::: TESTO FORNITO

Il valore dei soldi – 6. Chi siete? Dove andate? Un fiorino!

a cura di Diego Begnozzi e Andrea Sciotto

Fra le varie cose che sono successe nell’ultimo mese in Europa, una che in tempi normali avrebbe catalizzato l’opinione pubblica per una settimana è l’instaurazione di una dittatura in Ungheria.

Invece, al netto di tweet deliranti e dell’ormai abituale silenzio dei vertici europei, si è parlato poco di Ungheria. Ed è un peccato, perché ci sarebbero tanti spunti di riflessione che varrebbe la pena approfondire. Uno dei più interessanti, dal punto di vista economico, è questo che vedete nel grafico.

Tasso di cambio fiorino ungherese/Euro (quanti fiorini servono per comprare un Euro). Fonte: BCE

Il grafico mostra l’andamento negli ultimi tre mesi del tasso di cambio fra fiorino ungherese ed euro. Si vede come la curva inizi a salire da metà marzo, per arrivare al culmine quando Orban fa il colpo di mano. È lecito aspettarsi un ulteriore prosecuzione di questo trend nei prossimi giorni, a seguito di un’ulteriore svalutazione del fiorino.

Qua però bisogna fare non uno ma tre passi indietro:  cos’è un tasso di cambio? Come e perché si modifica? Cosa vuol dire quando la curva sale e che impatti genera?

::::::

» COMPITO SCRITTO A: Riscrivi il passo del testo sul fiorino ungherese compreso tra "Il grafico mostra" e "che impatti genera?", estremi inclusi, mettendo "linea" al posto di "curva".
» COMPITO SCRITTO B: Secondo il testo sul fiorino ungherese, da quale momento la curva del tasso di cambio comincia a salire?

::: RECORD

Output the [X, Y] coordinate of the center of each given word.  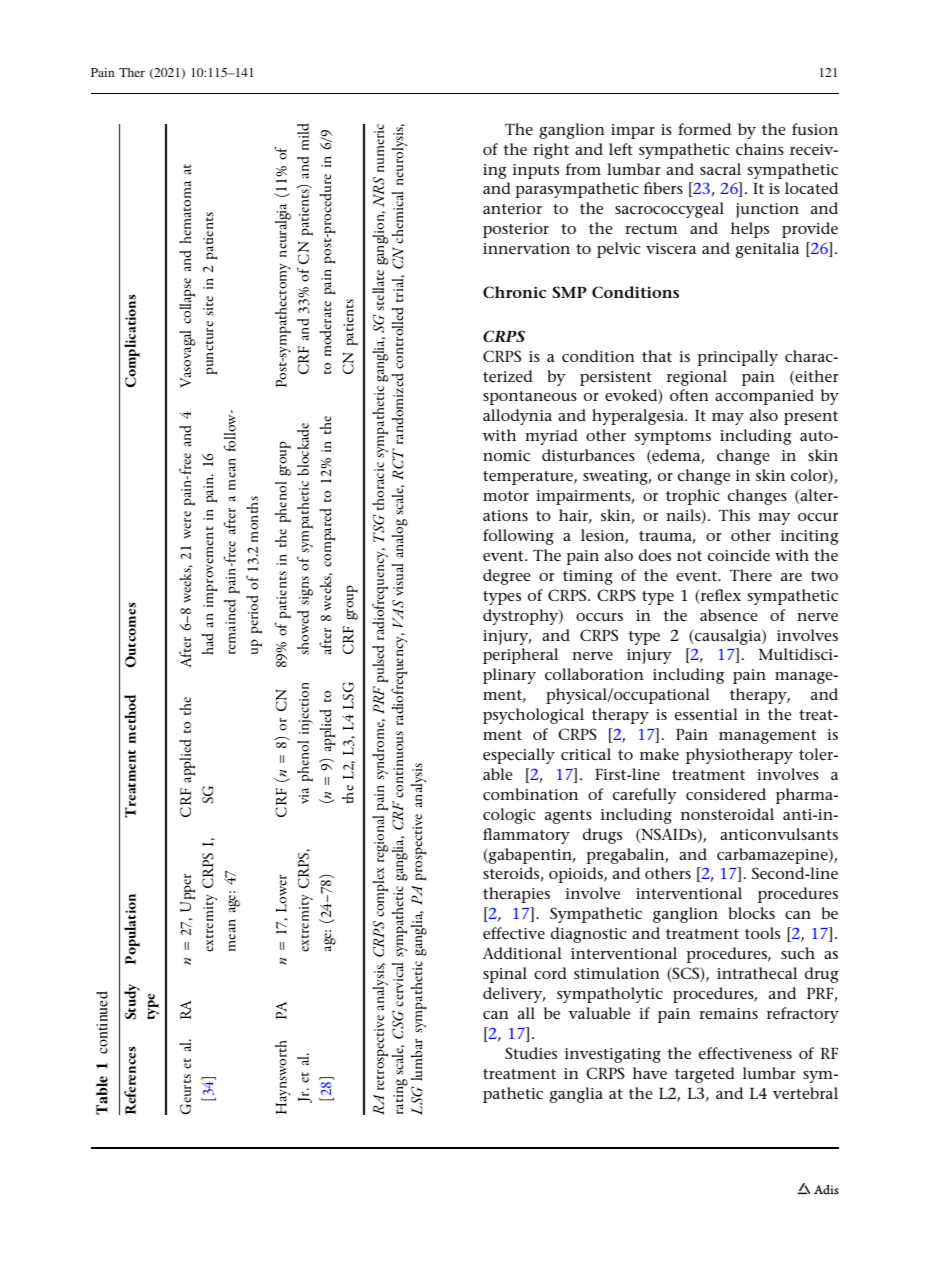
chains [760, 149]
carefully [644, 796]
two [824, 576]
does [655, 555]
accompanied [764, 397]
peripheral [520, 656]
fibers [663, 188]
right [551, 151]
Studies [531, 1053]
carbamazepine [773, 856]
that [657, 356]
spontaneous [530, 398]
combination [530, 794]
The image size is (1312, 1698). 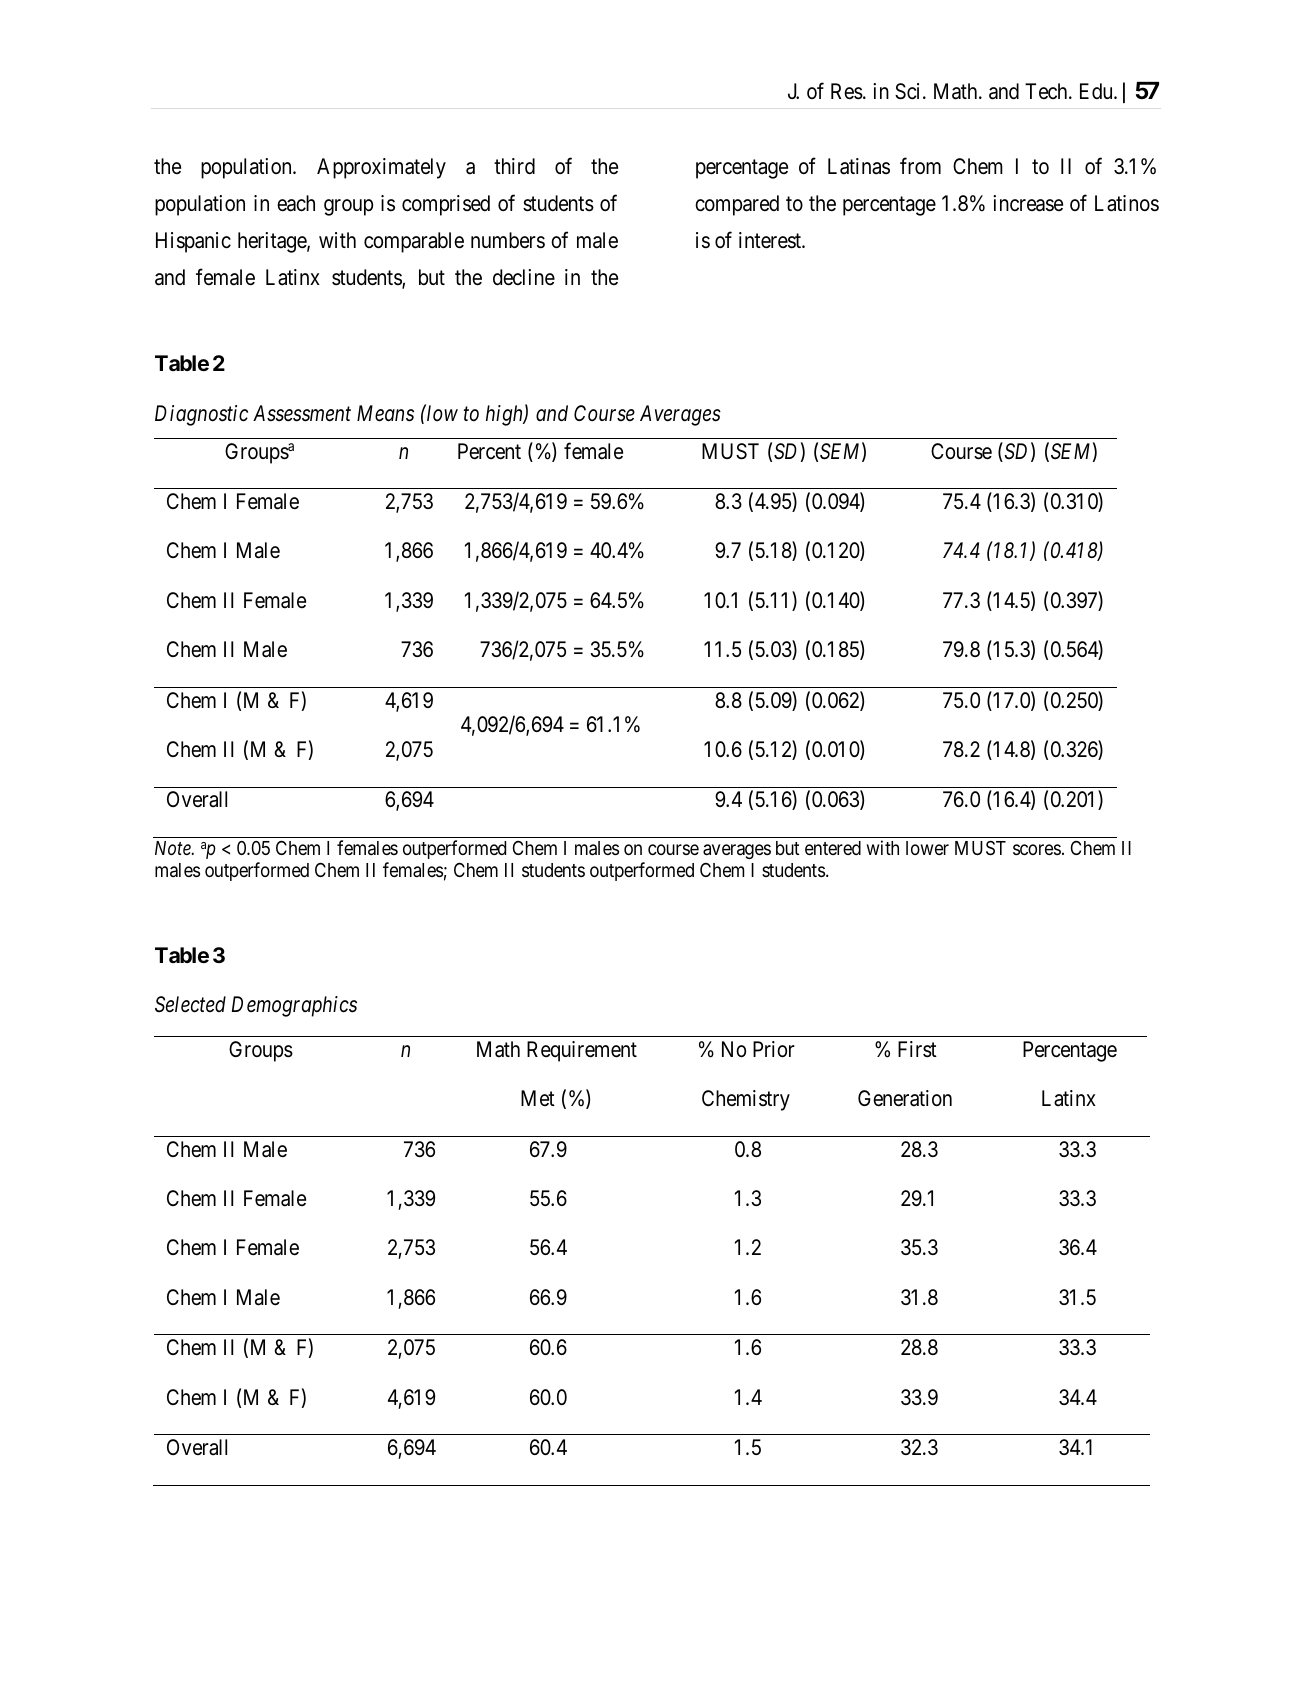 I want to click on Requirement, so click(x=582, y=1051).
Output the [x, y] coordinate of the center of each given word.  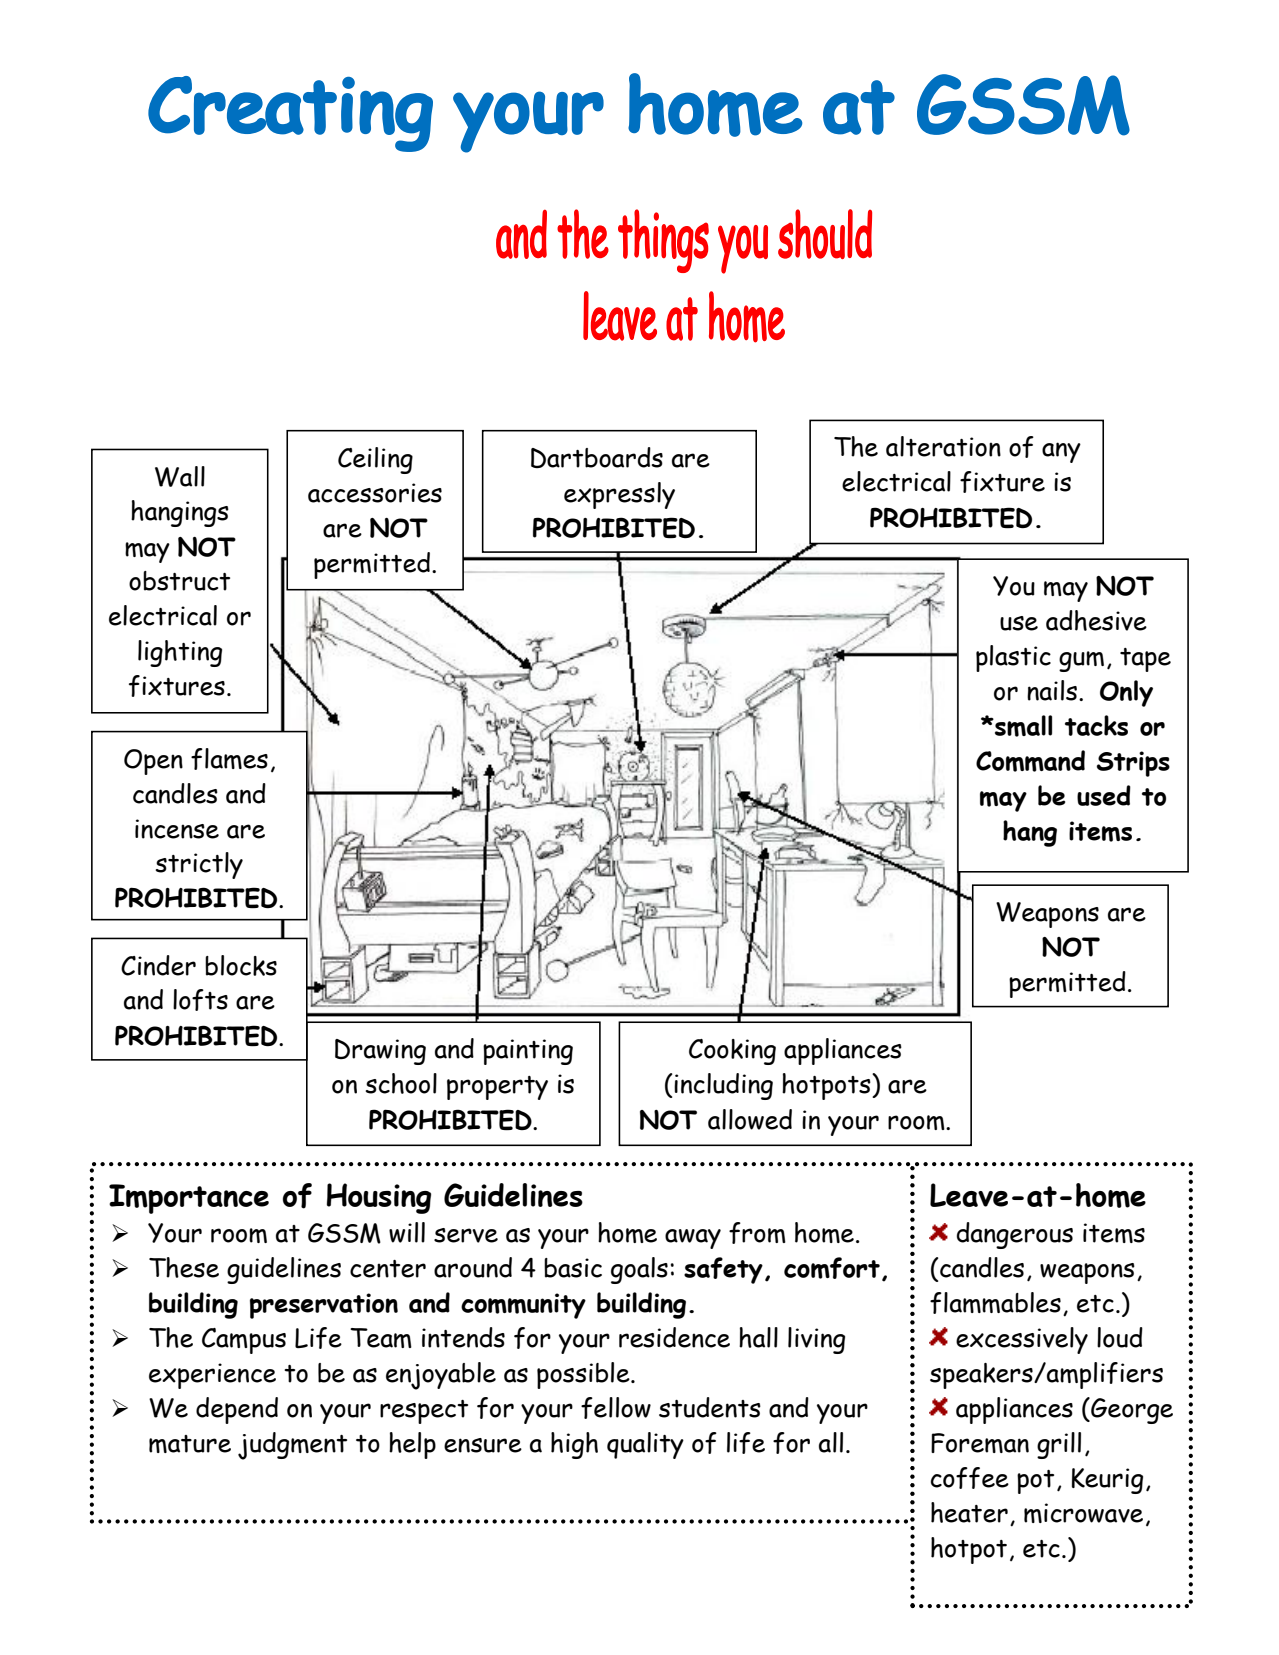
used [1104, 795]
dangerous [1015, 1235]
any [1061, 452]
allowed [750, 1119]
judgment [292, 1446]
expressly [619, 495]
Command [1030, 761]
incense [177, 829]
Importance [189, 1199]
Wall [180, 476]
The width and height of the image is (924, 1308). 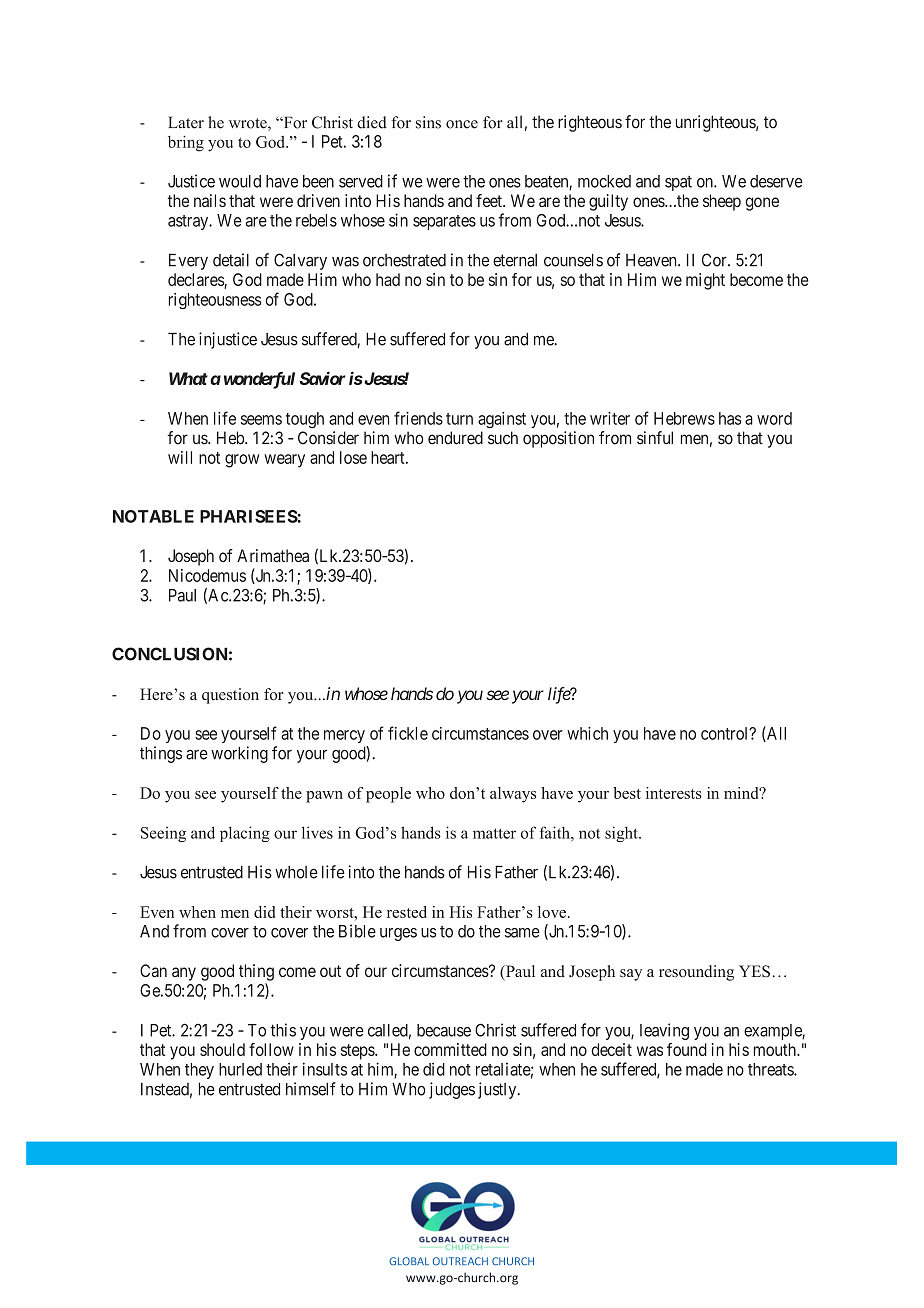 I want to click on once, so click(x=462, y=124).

::::::

» RISPOSTA SCRITTA A:
Il grafico mostra l’andamento negli ultimi tre mesi del tasso di cambio fra fiorino ungherese ed euro. Si vede come la linea inizi a salire da metà marzo, per arrivare al culmine quando Orban fa il colpo di mano. È lecito aspettarsi un ulteriore prosecuzione di questo trend nei prossimi giorni, a seguito di un’ulteriore svalutazione del fiorino.

Qua però bisogna fare non uno ma tre passi indietro:  cos’è un tasso di cambio? Come e perché si modifica? Cosa vuol dire quando la linea sale e che impatti genera?

» RISPOSTA SCRITTA B: La curva comincia a salire da metà marzo.